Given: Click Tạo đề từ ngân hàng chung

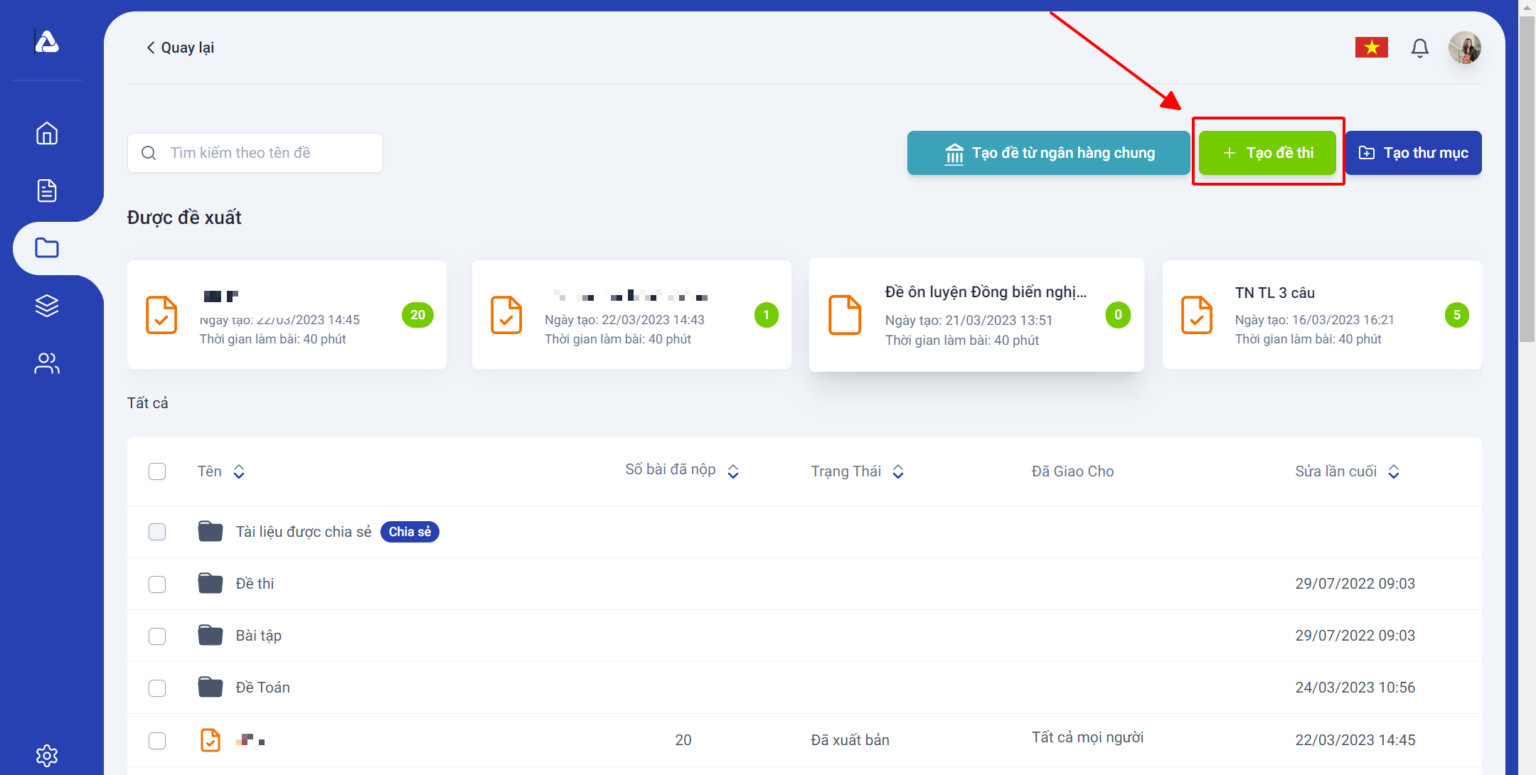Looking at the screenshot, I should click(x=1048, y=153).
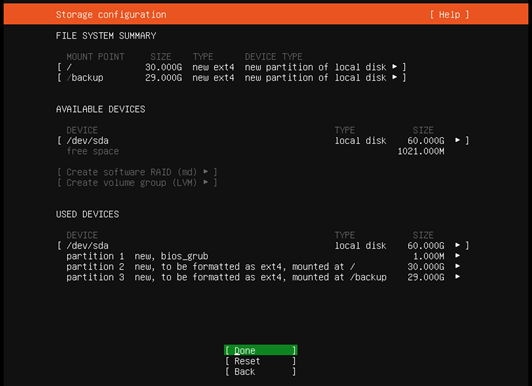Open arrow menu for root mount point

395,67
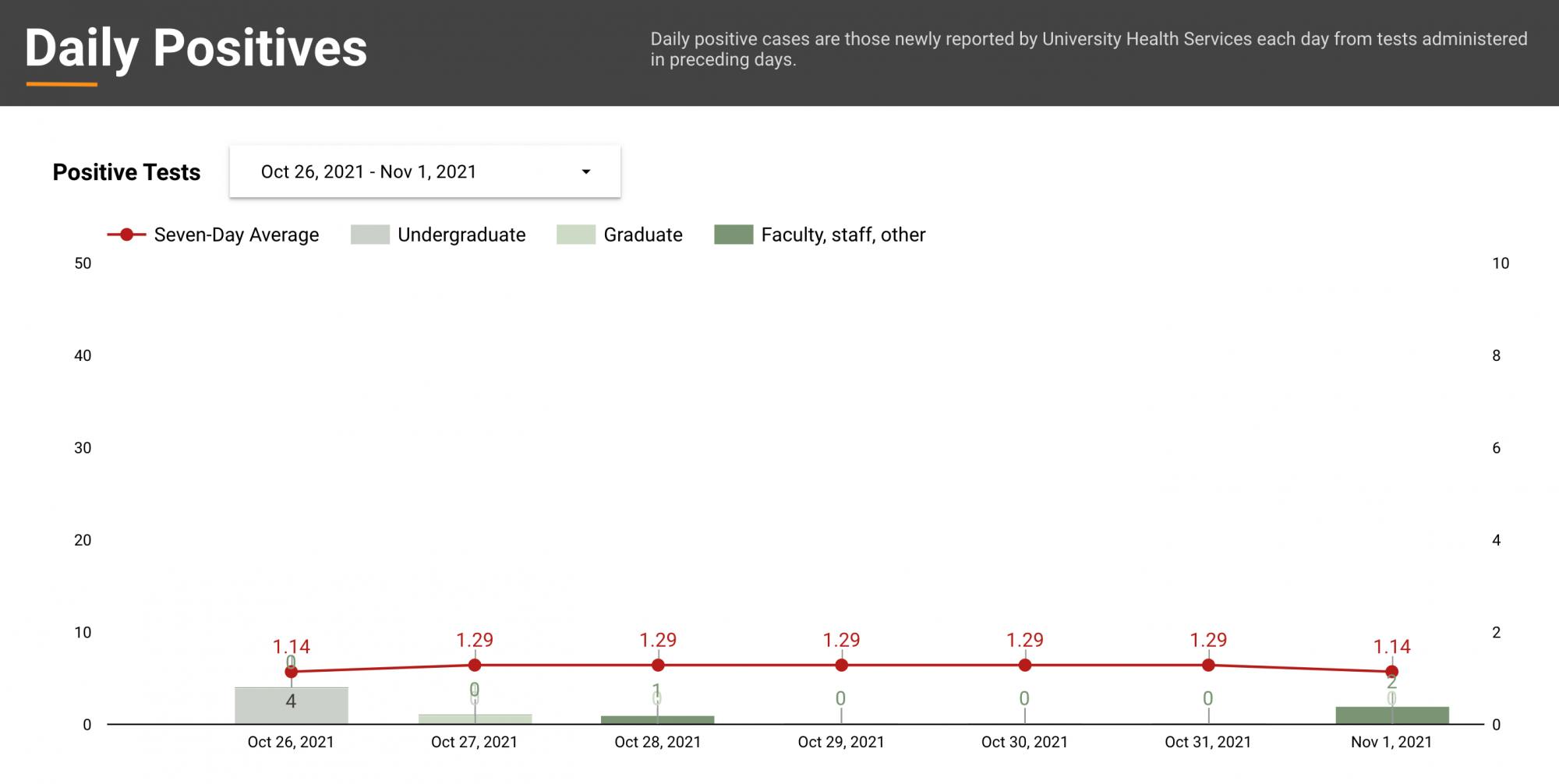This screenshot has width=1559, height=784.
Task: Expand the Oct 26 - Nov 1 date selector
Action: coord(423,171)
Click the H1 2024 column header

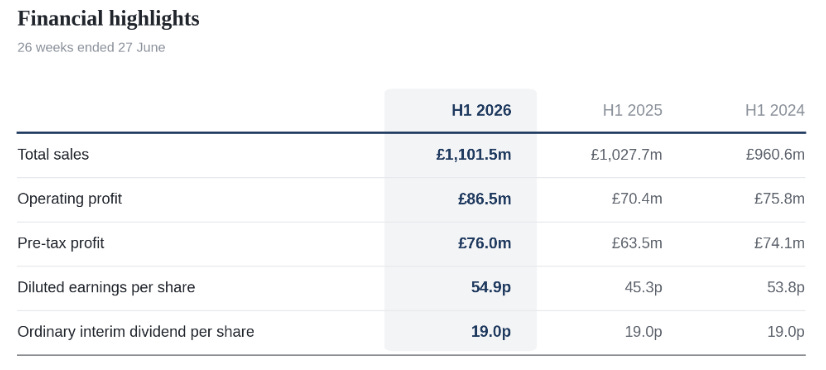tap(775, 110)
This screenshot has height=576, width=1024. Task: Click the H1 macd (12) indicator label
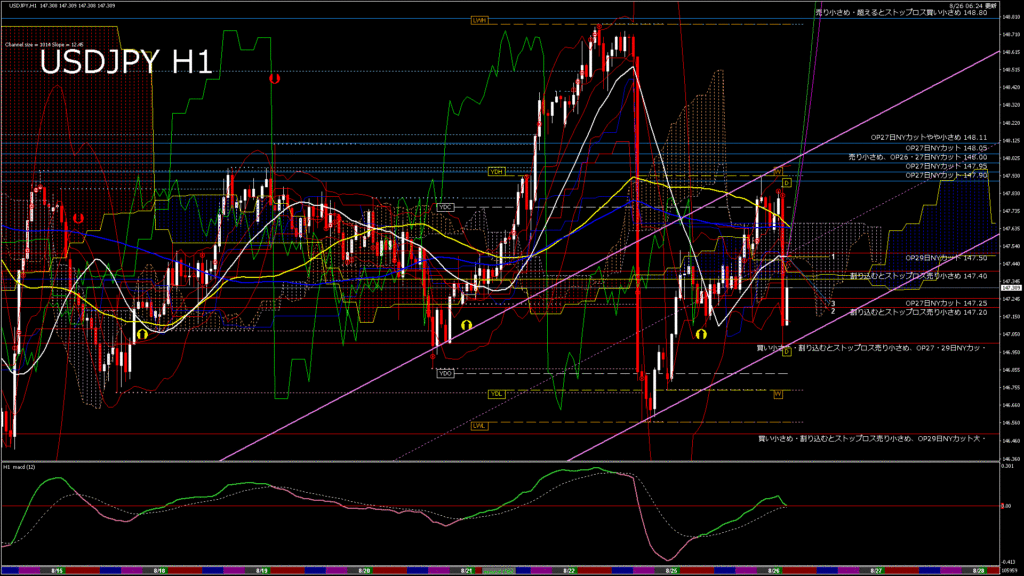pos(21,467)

Aim of the exercise
From the listing above, copy out each line that contains the string "Task", matching case exactly.

The answer
Task: Expand the Oct 26 - Nov 1 date selector
This screenshot has height=576, width=1024. Task: Click the H1 macd (12) indicator label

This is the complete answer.